At OzSquad we love a bit of bodyweight training.  Here’s why….

1.  You can do it anywhere, anytime. No equipment is necessary, so the excuse – “Oh what a shame, I can’t do any exercise today, I left my ab roller at home” just won’t cut it. Your body is the best gym you could ever visit – and hopefully it is free of posers to boot.

2.  The risk of injury is less. It’s pretty hard to hurt yourself using just your own weight and gravity (unless there is a jump and a two-story building involved). The chance of damaging yourself becomes greater as soon as you introduce even simple bits of kit like dumb-bells, barbells and kettle bells.

3.  Bodyweight exercises are, on the whole, functional, compound movements, which will help you perform the activities of daily life more easily. Your body parts do not work in isolation from each other, therefore single muscles shouldn’t be isolated in training either.

4.  Core is King. Pretty much every bodyweight exercise uses the core in some way and if our core is strong, we are strong. Long Live the Core.

5.  And finally. Using bodyweight exercises means that there is no need for me to lug around weights and various bits of equipment. Now, I’m not about to start moaning about my job (I genuinely love my job and genuinely love being able to say that) but moving weights around is a right pain. Euan also frowns/tuts/shakes his head at me every time I nick another milk crate from the street to store my weights in.  Plus, I have a habit of accidently leaving equipment in various outdoor locations, often overnight.  Luckily Manly and Mosman residents seem to be honest folk.

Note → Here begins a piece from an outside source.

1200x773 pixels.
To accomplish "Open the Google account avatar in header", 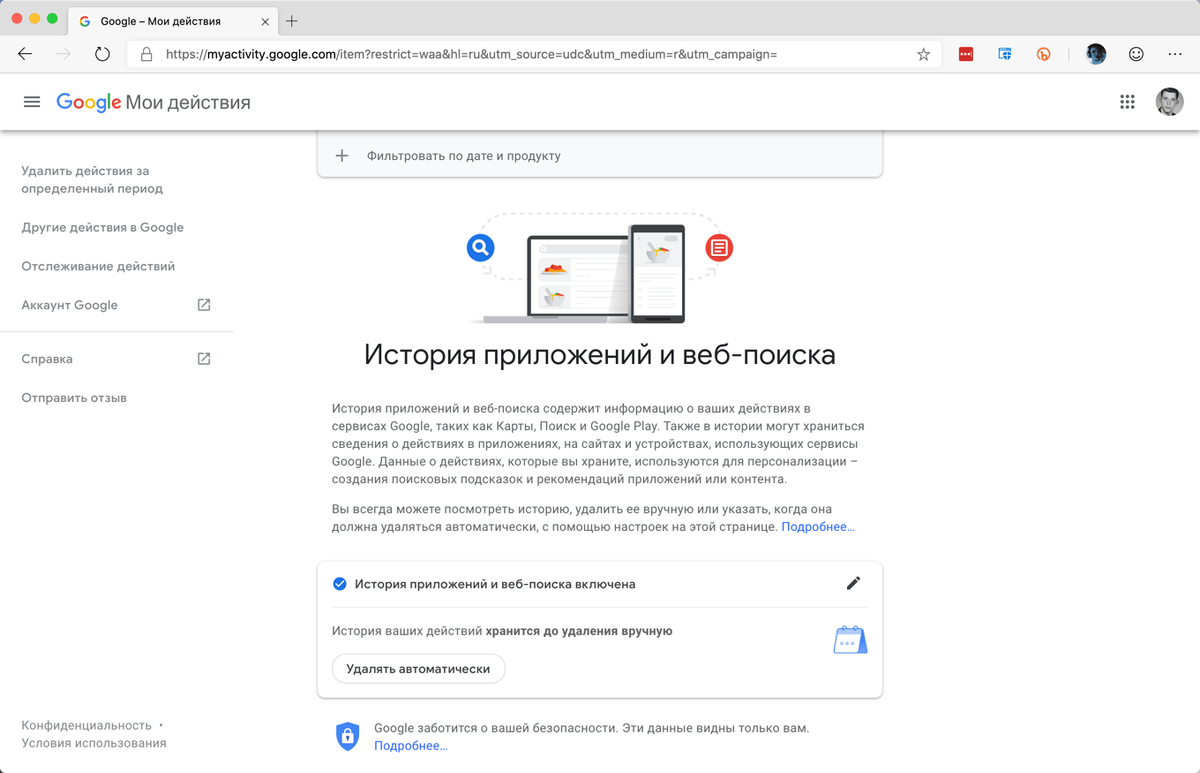I will tap(1170, 102).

OzSquad’s Bodyweight Exercise Top Five (in no particular order)…

1.  Plank – high plank, low plank, side plank, plank to push up, plank with arm in the air, plank with leg in the air; I love them all. Supporting yourself on your toes and elbows, keep your back flat, core engaged (brace your abs as though someone is about to punch you in the gut) and breathe. Think about how insane the dude is who holds the world record for the longest plank; a mere 1 hour, 20 minutes.

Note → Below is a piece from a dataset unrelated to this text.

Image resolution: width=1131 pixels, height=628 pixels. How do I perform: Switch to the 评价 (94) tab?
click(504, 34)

2.  Burpees – Everyone hates them. We hate them because they hurt. They hurt because they work.  One of the best all over body exercises – from standing, drop to a low squat position and place your hands on the ground, jump the legs out behind you so you are in a push-up position, jump them in and jump up with a big clap above your head if no-one is around and you can muster the energy. Avoid (or modify) these ones if you have lower back issues though, always burpee with care.

3.  Bodyweight Turkish Get Up – Anything with ‘Turkish’ or ‘Russian’ in front of the name is harder than it looks. The Get Up is no exception. Lie down with your arms outstretched over your head and get up, lie back down, get up. Do it with one arm pointing at the sky to make it harder.  Sounds simples? Like Turk it is. A great functional movement that you can do on your living room floor – this exercise will keep you mobile and getting up out of bed on your own long into old age.

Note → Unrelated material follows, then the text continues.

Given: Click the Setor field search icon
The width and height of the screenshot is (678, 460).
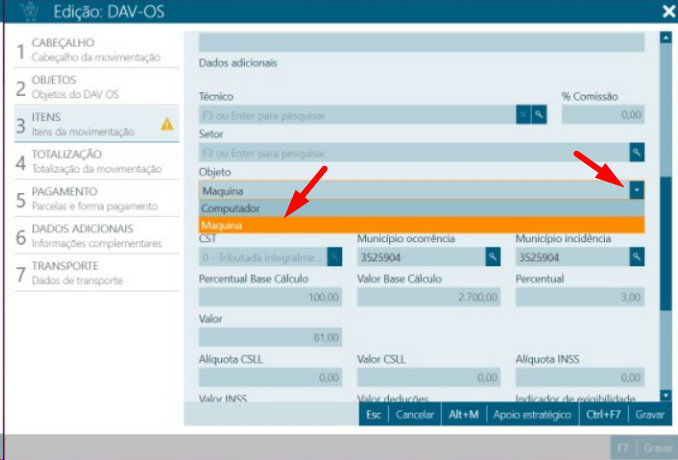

4.  Mountain Climbers – From a sprinter start position, drive alternate knees forward, keeping that bum down, back flat and core engaged. I did 400 the other day and couldn’t operate the clutch in my car for 3 days. Fact.

5.  The push-up – standard, from the knees, with a clap, from a handstand, commando, renegade, with a twist, reverse, close arm, wide arm. A whole workout could (and has!) been devised from the humble push-up alone. With fingers pointing forward and hands just wider than shoulder width think “chest to floor” not “head to floor” to avoid the nodding dog look.